* Exercise aim *
Output the lines of the records below exactly, beginning at their first line and ending at the line with "上一篇:V07699 (69, 1395)"; include no pictures.

=-=-=

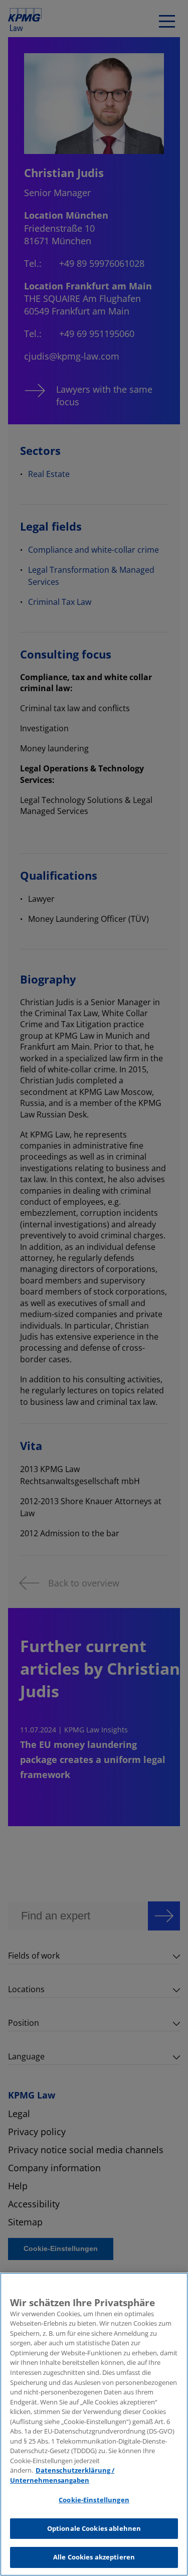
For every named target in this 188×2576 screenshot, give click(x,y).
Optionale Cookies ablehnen (94, 2528)
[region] (94, 2424)
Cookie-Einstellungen (94, 2499)
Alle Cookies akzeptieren (94, 2556)
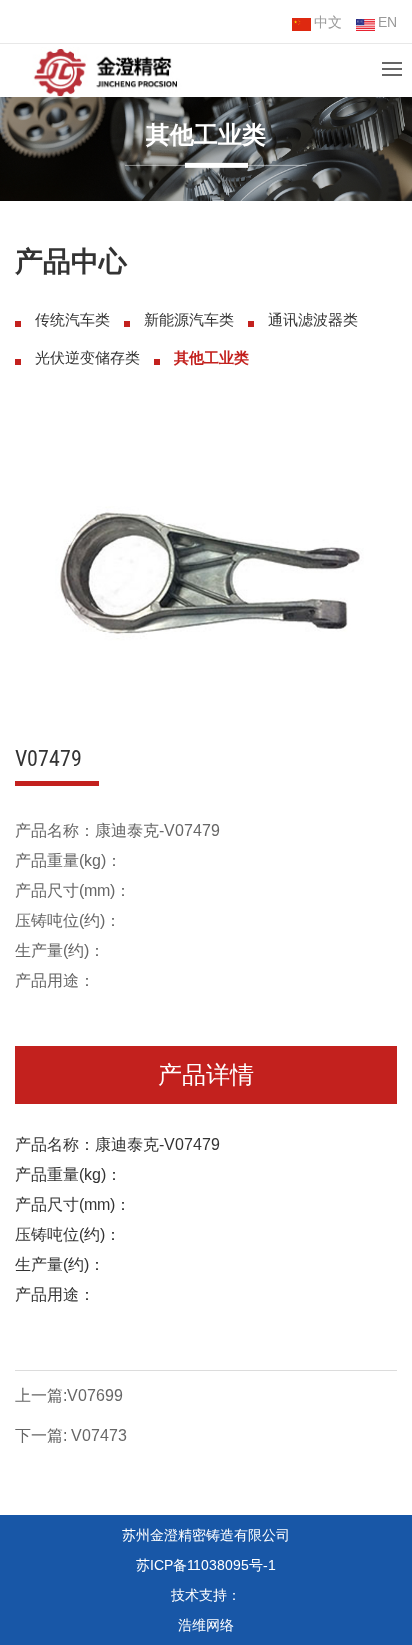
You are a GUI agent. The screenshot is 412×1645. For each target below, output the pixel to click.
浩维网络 (206, 1625)
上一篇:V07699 (69, 1395)
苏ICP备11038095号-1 (206, 1565)
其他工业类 (211, 357)
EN (387, 22)
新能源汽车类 (189, 319)
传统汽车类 (72, 319)
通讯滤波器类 (313, 319)
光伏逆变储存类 (87, 357)
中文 (328, 22)
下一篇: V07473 (71, 1435)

=-=-=

* Answer box *
For every named target in this 188×2576 screenshot, give click(x,y).
Optionale Cookies ablehnen (94, 2528)
[region] (94, 2424)
Cookie-Einstellungen (94, 2499)
Alle Cookies akzeptieren (94, 2556)
You are a GUI agent. The screenshot is 412×1645. For each target below, output the pixel to click.
浩维网络 (206, 1625)
上一篇:V07699 (69, 1395)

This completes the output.